For more information about configuration of Dynamic Activation in the deployment, see Configuration Manual for Resource Activation, Reference [7].
- CUDB - The Back-End database offered by the Ericsson realization of DLA, which decouples the user data storage from the application logic in the Front-Ends (FEs).
- AAA FE - Realizes Authentication, Authorization and Accounting function to handle user requests for access to network resources as for example: GPRS, Wi-Fi, and LTE/EPC. AAA supports both RADIUS and Diameter protocol, which makes it compliant to legacy scenarios and 3GPP trend proof.
2.2 Data Model AAA
The following figure shows the AAA provisioning data model in Centralized User Database (CUDB).
Figure 2 Data Model AAA
Dynamic Activation is responsible to:
- Map the CAI3G order to the LDAP objects in the data model for a subscriber. There are attributes that have a different format in the CAI3G interface and in the LDAP schema.
- Check and add default values to attributes that are required (mandatory) in CUDB but optional in CAI3G.
- Handle identities and alias under root identities entry, generate identity for MultiSC (USERNAME, IMSI and MultiSC ID) and validate their relations for a given subscriber.
- Create the service object AAA each time a MultiSC is created in the CUDB. The AAA object (and optional objects below AAA) is removed each time a MultiSC is deleted. AAA specific data is added below AAA object and an IP address alias is added by applications during traffic. The IP address is not managed by Dynamic Activation.

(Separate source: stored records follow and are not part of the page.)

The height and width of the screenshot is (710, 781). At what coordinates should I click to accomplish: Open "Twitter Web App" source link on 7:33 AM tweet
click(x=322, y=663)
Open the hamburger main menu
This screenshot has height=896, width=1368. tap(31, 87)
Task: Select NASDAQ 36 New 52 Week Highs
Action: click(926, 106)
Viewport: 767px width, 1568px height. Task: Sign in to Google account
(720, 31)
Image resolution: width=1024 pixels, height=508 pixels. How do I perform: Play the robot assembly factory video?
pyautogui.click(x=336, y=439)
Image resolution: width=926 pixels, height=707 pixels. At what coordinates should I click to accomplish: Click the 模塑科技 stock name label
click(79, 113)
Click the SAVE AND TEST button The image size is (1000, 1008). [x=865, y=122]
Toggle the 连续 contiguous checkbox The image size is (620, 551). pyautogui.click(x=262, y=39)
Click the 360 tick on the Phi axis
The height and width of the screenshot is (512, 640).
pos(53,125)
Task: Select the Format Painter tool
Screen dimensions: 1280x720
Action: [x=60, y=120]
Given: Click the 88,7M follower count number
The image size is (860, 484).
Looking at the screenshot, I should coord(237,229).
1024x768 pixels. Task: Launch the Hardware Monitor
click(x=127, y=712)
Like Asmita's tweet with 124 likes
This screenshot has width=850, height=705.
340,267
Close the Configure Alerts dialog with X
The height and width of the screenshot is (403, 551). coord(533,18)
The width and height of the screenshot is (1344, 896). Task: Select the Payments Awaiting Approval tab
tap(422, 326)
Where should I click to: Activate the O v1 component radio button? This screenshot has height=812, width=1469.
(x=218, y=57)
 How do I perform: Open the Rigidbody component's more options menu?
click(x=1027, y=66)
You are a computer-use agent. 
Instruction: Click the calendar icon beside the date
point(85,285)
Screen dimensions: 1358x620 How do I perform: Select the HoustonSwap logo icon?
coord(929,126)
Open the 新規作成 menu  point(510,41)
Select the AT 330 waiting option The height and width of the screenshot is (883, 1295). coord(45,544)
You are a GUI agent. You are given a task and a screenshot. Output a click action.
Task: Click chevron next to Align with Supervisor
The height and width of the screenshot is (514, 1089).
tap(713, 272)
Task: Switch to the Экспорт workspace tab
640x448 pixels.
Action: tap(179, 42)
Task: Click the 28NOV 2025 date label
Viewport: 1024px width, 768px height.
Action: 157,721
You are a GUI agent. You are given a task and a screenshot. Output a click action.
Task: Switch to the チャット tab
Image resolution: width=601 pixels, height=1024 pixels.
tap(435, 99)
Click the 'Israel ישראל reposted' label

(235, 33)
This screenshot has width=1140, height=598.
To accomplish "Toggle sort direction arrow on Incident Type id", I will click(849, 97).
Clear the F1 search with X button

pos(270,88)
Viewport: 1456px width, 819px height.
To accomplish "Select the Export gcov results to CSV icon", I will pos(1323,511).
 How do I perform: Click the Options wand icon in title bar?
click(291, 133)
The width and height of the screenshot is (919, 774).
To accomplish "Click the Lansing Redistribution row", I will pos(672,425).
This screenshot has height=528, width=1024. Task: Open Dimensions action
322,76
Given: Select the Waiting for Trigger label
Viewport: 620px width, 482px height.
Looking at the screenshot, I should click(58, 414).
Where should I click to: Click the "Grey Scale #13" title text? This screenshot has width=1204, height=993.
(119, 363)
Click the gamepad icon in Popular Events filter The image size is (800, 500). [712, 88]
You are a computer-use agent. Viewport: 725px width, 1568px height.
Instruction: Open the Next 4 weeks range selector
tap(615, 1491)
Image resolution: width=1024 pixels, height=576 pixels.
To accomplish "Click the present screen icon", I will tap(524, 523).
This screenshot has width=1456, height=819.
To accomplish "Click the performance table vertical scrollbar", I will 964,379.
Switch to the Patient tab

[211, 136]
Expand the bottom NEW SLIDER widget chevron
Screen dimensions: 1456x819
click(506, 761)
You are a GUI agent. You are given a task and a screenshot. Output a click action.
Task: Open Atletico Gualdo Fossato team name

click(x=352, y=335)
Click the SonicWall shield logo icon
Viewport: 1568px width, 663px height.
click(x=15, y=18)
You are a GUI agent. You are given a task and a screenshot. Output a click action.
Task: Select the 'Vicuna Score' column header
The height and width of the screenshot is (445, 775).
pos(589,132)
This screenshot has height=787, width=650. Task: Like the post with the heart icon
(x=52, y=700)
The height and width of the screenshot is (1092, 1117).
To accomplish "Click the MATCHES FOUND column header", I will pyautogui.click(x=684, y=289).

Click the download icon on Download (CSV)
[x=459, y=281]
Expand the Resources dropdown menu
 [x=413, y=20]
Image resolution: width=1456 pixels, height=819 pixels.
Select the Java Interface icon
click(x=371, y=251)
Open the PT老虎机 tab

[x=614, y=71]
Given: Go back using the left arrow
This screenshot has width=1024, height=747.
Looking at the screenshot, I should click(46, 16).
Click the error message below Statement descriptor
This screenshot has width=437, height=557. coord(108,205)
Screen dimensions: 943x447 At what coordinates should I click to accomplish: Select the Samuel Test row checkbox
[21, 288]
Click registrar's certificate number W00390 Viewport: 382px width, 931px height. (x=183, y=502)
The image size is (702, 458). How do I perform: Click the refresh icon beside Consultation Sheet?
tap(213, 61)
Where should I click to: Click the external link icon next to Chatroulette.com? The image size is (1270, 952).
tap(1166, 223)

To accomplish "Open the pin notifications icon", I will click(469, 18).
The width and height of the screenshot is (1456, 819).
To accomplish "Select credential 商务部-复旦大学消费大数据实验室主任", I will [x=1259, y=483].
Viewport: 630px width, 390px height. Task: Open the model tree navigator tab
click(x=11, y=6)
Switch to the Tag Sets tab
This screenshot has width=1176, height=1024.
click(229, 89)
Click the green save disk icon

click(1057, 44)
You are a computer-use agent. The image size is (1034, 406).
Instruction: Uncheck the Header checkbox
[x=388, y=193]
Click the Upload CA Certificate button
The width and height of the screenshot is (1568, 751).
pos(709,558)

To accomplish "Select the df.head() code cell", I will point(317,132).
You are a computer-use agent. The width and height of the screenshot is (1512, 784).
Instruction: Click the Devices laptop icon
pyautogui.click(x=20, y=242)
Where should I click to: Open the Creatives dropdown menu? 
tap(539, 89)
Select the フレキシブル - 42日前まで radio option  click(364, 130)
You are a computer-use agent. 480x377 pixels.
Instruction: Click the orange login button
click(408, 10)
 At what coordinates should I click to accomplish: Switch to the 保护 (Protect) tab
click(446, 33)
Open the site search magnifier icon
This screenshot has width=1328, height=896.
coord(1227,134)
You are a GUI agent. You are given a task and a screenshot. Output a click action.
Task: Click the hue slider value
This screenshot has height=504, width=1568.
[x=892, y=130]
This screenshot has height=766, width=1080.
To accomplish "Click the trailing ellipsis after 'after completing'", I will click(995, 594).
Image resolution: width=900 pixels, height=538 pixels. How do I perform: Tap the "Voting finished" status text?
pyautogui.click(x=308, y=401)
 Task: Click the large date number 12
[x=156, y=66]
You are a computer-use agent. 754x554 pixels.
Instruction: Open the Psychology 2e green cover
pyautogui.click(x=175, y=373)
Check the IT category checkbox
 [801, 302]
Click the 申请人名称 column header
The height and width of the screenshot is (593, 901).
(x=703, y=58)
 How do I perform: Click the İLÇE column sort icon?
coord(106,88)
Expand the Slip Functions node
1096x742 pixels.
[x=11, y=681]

2.3 Atomicity and Integrity Handling
Atomicity means ensuring that any operations performed on the system are either all completed successfully or all reversed successfully to keep the data consistency.
One CAI3G CSO can imply several LDAP orders towards the CUDB. Dynamic Activation will provide atomicity in AAA provisioning as below:
- Parses and validates the whole CSO before any LDAP order is sent towards the CUDB to minimize the LDAP errors received from the CUDB.
- Retry the LDAP order when some LDAP errors are returned from CUDB, for example Function Busy. The number of retries is configurable. For more information about retry setting, see User Guide for Resource Activation, Reference [4].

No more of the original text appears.